— What you will do —
Reproduce all of the entries below exactly, without images.

— Data to process —
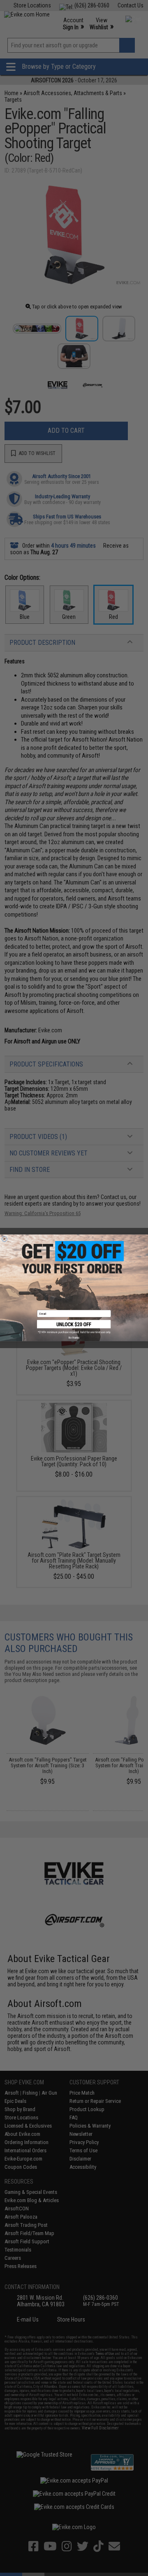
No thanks (74, 1337)
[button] (74, 1327)
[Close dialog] (4, 1239)
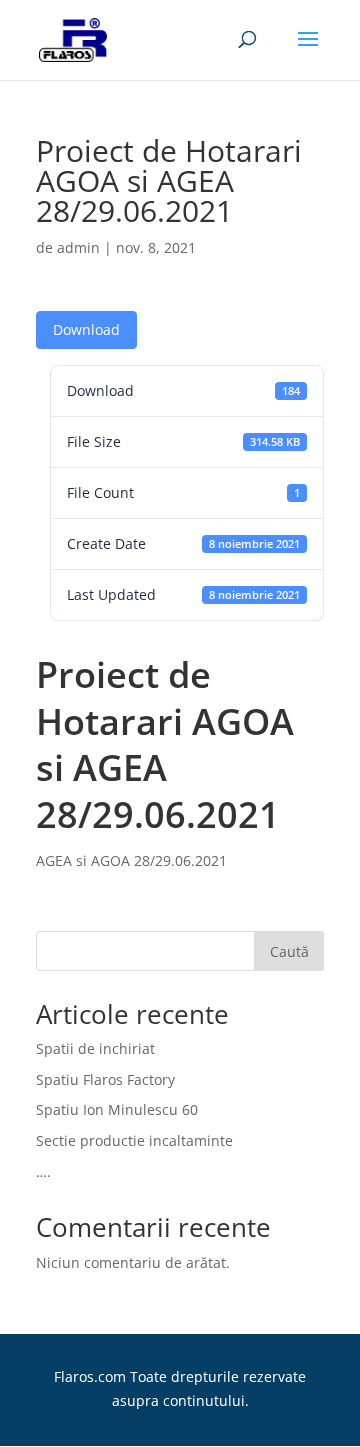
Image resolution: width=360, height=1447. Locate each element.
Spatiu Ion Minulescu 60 (117, 1109)
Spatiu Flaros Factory (105, 1079)
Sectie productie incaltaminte (134, 1140)
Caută (289, 951)
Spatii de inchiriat (95, 1048)
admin (78, 247)
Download (86, 329)
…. (43, 1171)
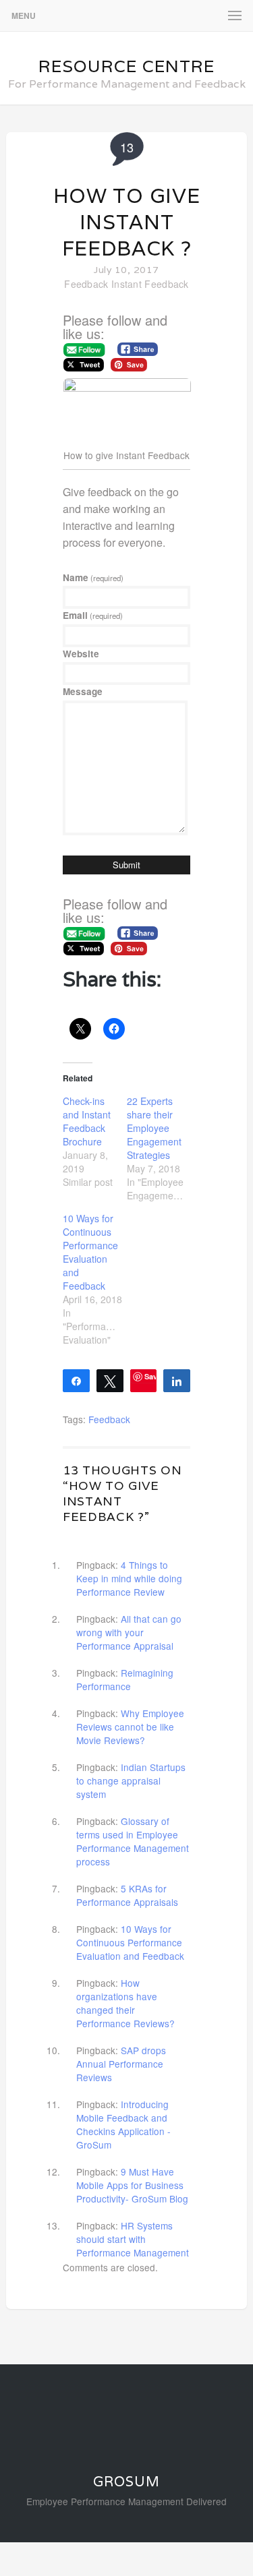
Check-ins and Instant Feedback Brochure (87, 1121)
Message (83, 691)
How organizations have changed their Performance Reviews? (125, 2003)
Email (93, 615)
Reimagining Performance (124, 1679)
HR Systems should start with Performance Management (132, 2239)
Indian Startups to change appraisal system (131, 1780)
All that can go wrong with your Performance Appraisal (128, 1632)
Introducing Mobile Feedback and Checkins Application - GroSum (123, 2124)
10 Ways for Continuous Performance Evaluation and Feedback (90, 1251)
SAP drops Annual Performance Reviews (121, 2063)
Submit (126, 864)
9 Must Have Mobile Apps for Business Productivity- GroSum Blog (132, 2185)
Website (81, 653)
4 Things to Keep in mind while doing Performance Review (129, 1578)
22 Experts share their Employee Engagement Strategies (154, 1128)
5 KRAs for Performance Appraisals (127, 1895)
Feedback (86, 284)
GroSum (126, 2481)
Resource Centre (126, 66)
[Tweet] (110, 1380)
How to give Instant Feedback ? (126, 222)
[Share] (76, 1380)
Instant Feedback (150, 284)
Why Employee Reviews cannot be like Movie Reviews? (130, 1726)
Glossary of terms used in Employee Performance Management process (132, 1841)
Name (93, 577)
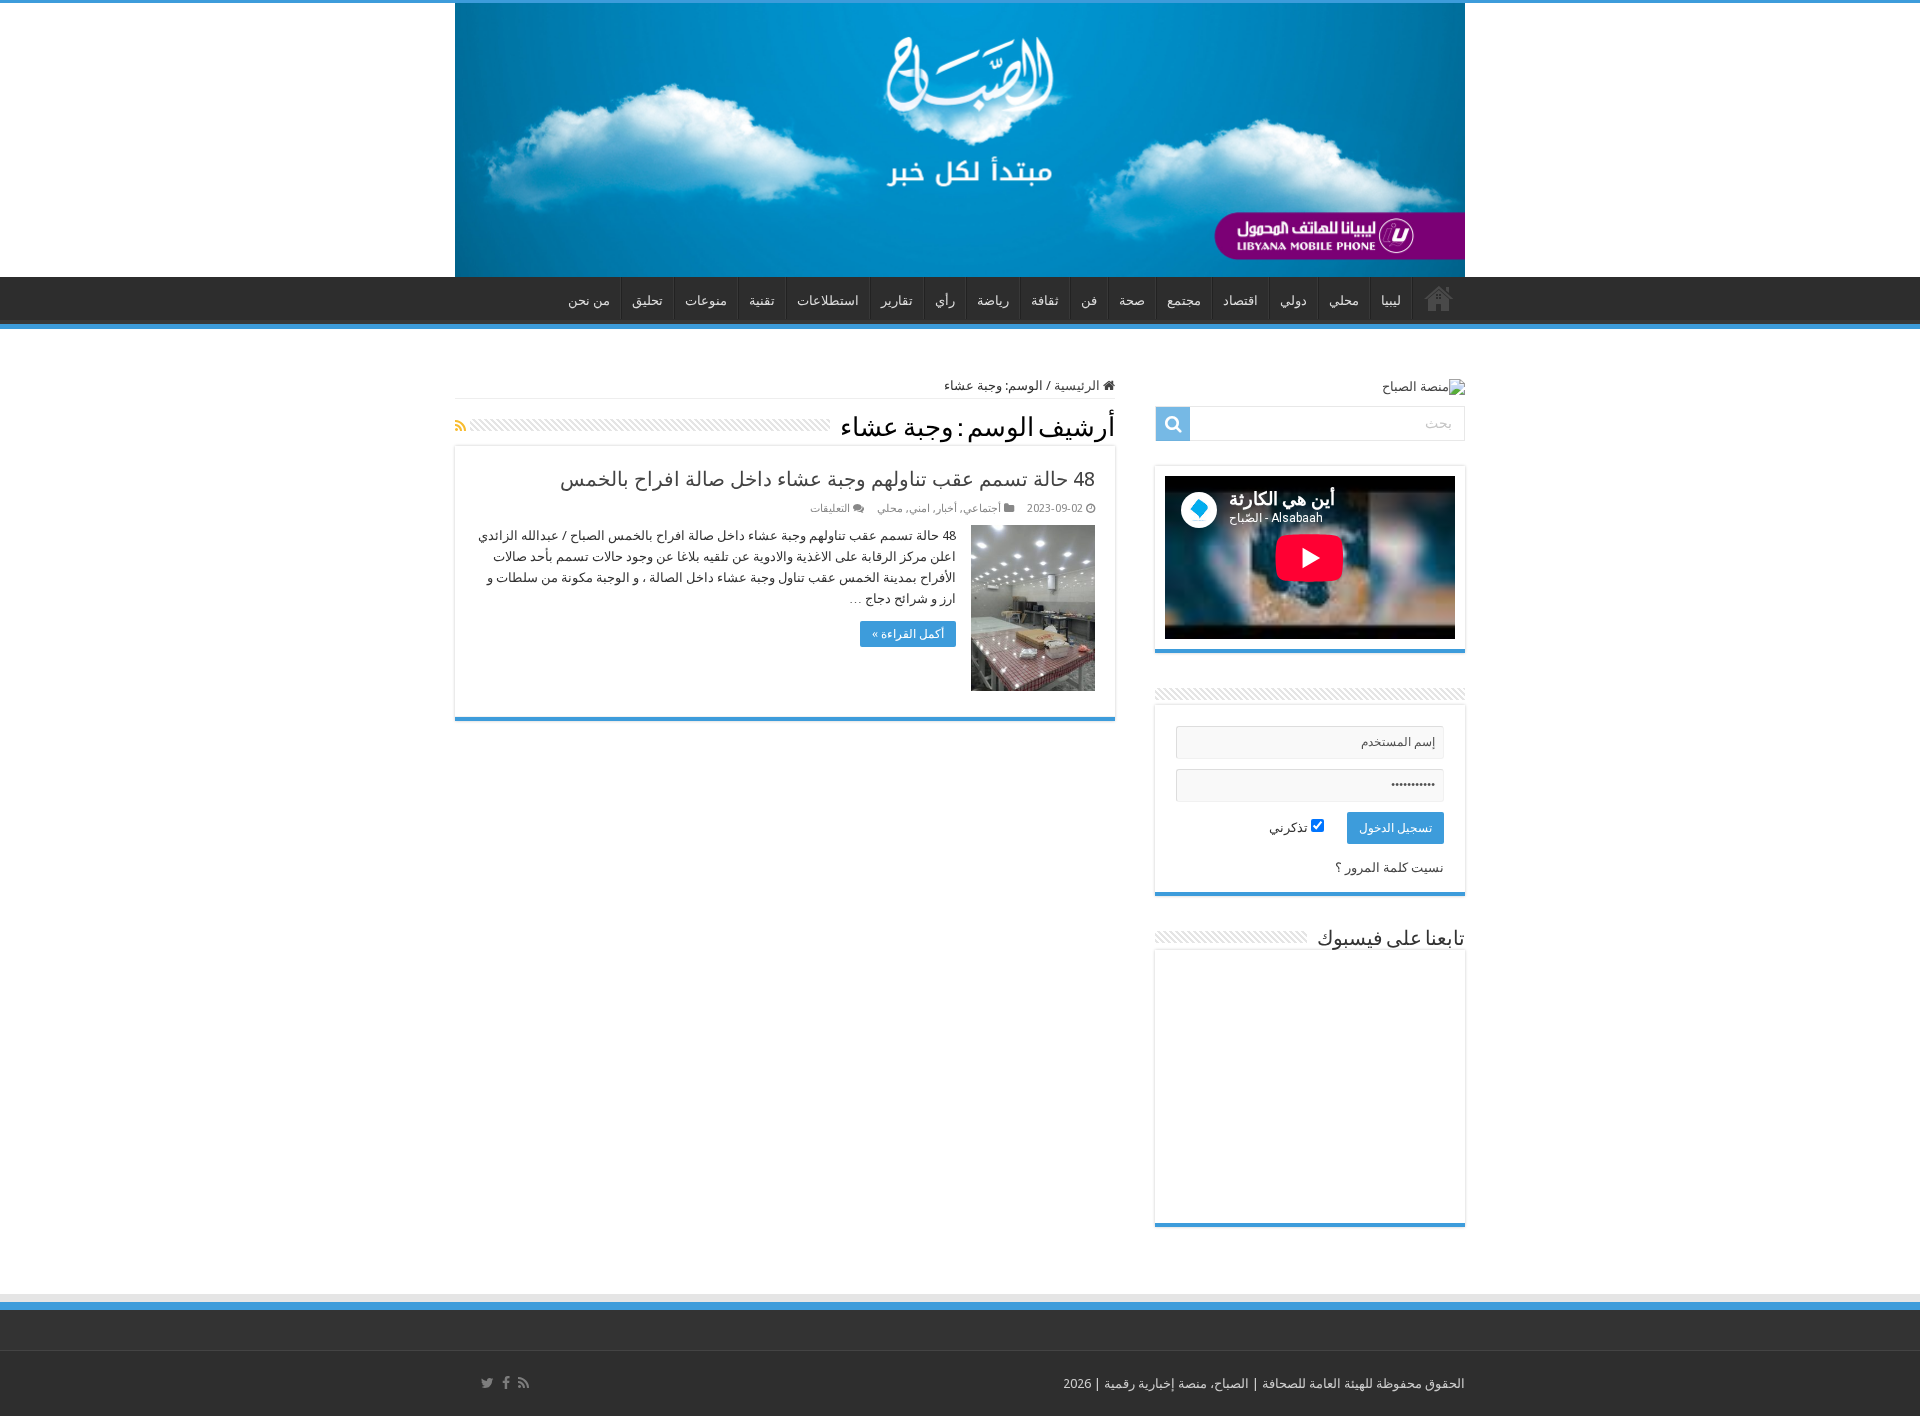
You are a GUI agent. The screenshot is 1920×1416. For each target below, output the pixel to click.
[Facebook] (506, 1383)
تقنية (762, 300)
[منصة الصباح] (960, 140)
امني (919, 508)
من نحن (589, 300)
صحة (1132, 300)
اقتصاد (1240, 300)
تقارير (897, 300)
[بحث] (1173, 424)
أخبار (946, 508)
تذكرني (1290, 827)
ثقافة (1045, 300)
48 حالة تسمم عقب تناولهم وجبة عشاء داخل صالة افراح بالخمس (827, 479)
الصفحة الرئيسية (1439, 298)
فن (1089, 300)
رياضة (993, 300)
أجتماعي (982, 508)
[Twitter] (487, 1383)
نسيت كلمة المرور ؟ (1389, 867)
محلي (1344, 300)
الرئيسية (1078, 385)
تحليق (647, 300)
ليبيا (1391, 300)
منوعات (706, 300)
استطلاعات (828, 300)
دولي (1293, 300)
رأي (945, 300)
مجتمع (1184, 300)
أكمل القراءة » (908, 634)
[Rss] (523, 1383)
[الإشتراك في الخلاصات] (460, 426)
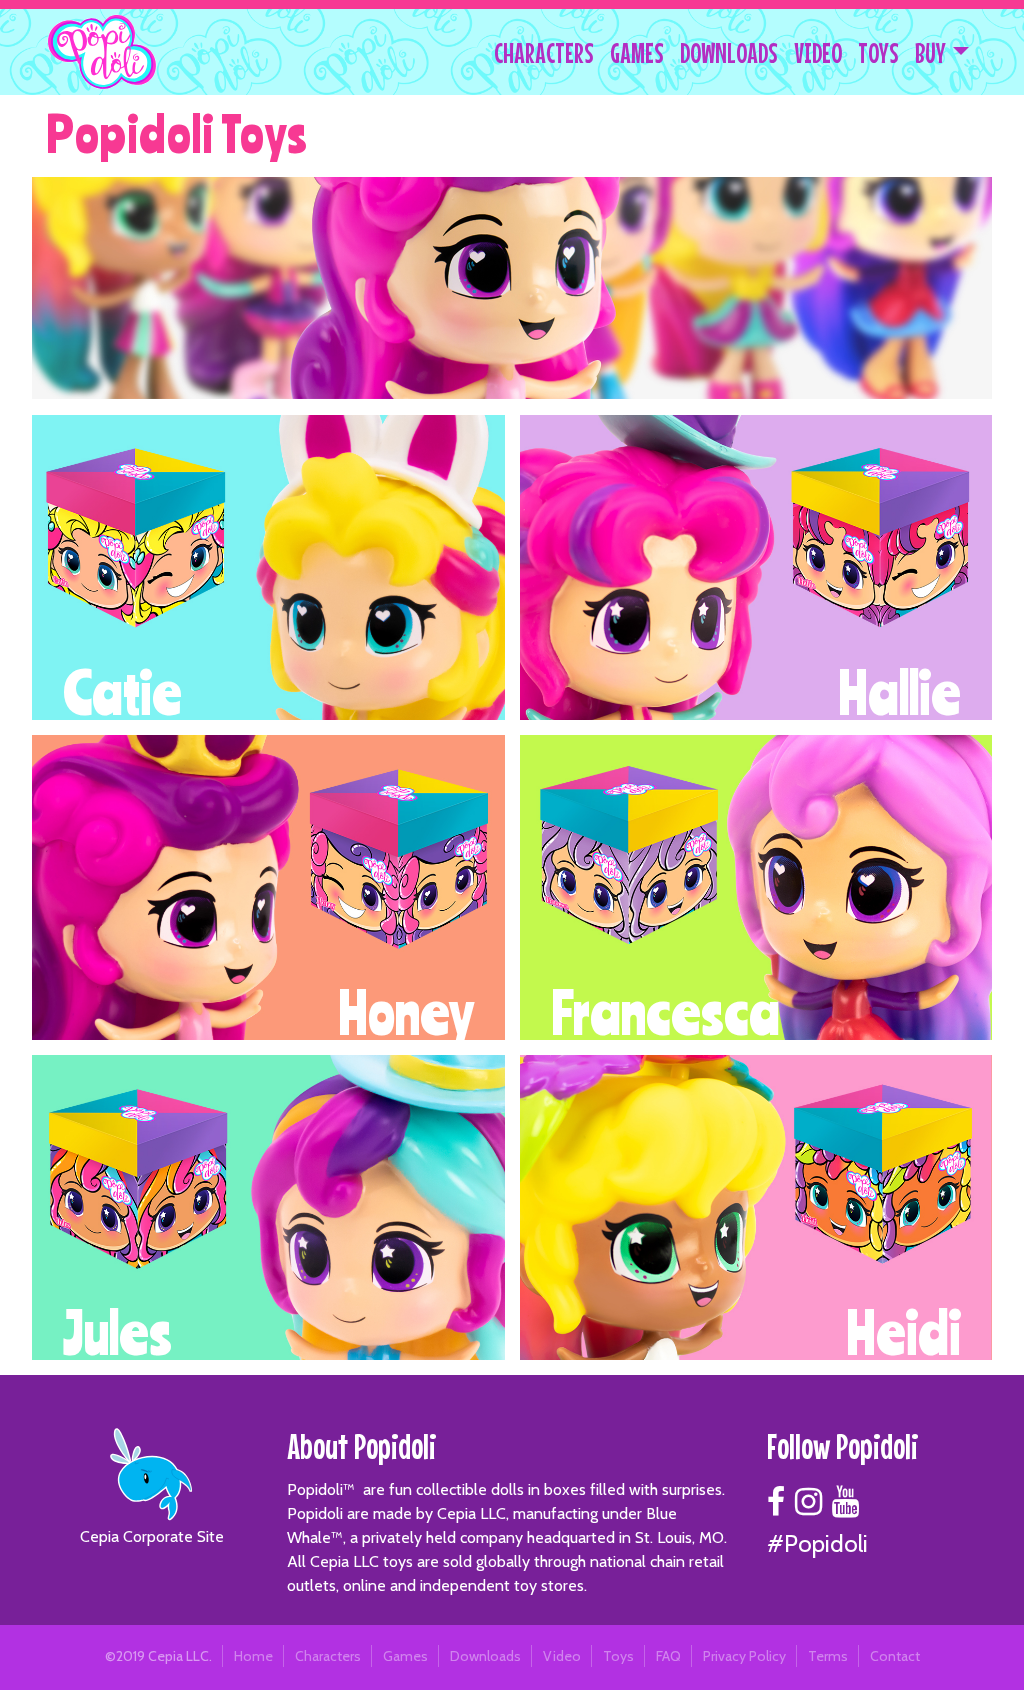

— Your solution —
No thanks (74, 1337)
[button] (74, 1327)
[Close dialog] (4, 1239)
Image resolution: width=360, height=1447. Locate each element.
Spatiu Ion Minulescu 60 (117, 1109)
Spatiu Flaros Factory (105, 1079)
Sectie productie incaltaminte (134, 1140)
Caută (289, 951)
Spatii de inchiriat (95, 1048)
admin (78, 247)
Download (86, 329)
…. (43, 1171)
Check-ins and Instant Feedback Brochure (87, 1121)
Message (83, 691)
How organizations have changed their Performance Reviews? (125, 2003)
Email (93, 615)
Reimagining Performance (124, 1679)
HR Systems should start with Performance Management (132, 2239)
Indian Startups to change appraisal system (131, 1780)
All that can go wrong with your Performance Appraisal (128, 1632)
Introducing Mobile Feedback and Checkins Application - GroSum (123, 2124)
10 Ways for Continuous Performance Evaluation and Feedback (90, 1251)
SAP drops Annual Performance Reviews (121, 2063)
Submit (126, 864)
9 Must Have Mobile Apps for Business Productivity- GroSum Blog (132, 2185)
Website (81, 653)
4 Things to Keep in mind while doing Performance Review (129, 1578)
22 Experts share their Employee Engagement Strategies (154, 1128)
5 KRAs for Performance Appraisals (127, 1895)
Feedback (86, 284)
GroSum (126, 2481)
Resource Centre (126, 66)
[Tweet] (110, 1380)
How to give Instant Feedback ? (126, 222)
[Share] (76, 1380)
Instant Feedback (150, 284)
Why Employee Reviews cannot be like Movie Reviews? (130, 1726)
Glossary of terms used in Employee Performance Management process (132, 1841)
Name (93, 577)
You are a GUI agent. The screenshot is 1920×1416. For each target below, output the pixel to click.
[Facebook] (506, 1383)
تقنية (762, 300)
[منصة الصباح] (960, 140)
امني (919, 508)
من نحن (589, 300)
صحة (1132, 300)
اقتصاد (1240, 300)
تقارير (897, 300)
[بحث] (1173, 424)
أخبار (946, 508)
تذكرني (1290, 827)
ثقافة (1045, 300)
48 حالة تسمم عقب تناولهم وجبة عشاء داخل صالة افراح بالخمس (827, 479)
الصفحة الرئيسية (1439, 298)
فن (1089, 300)
رياضة (993, 300)
أجتماعي (982, 508)
[Twitter] (487, 1383)
نسيت كلمة المرور ؟ (1389, 867)
محلي (1344, 300)
الرئيسية (1078, 385)
تحليق (647, 300)
ليبيا (1391, 300)
منوعات (706, 300)
استطلاعات (828, 300)
دولي (1293, 300)
رأي (945, 300)
مجتمع (1184, 300)
أكمل القراءة » (908, 634)
[Rss] (523, 1383)
[الإشتراك في الخلاصات] (460, 426)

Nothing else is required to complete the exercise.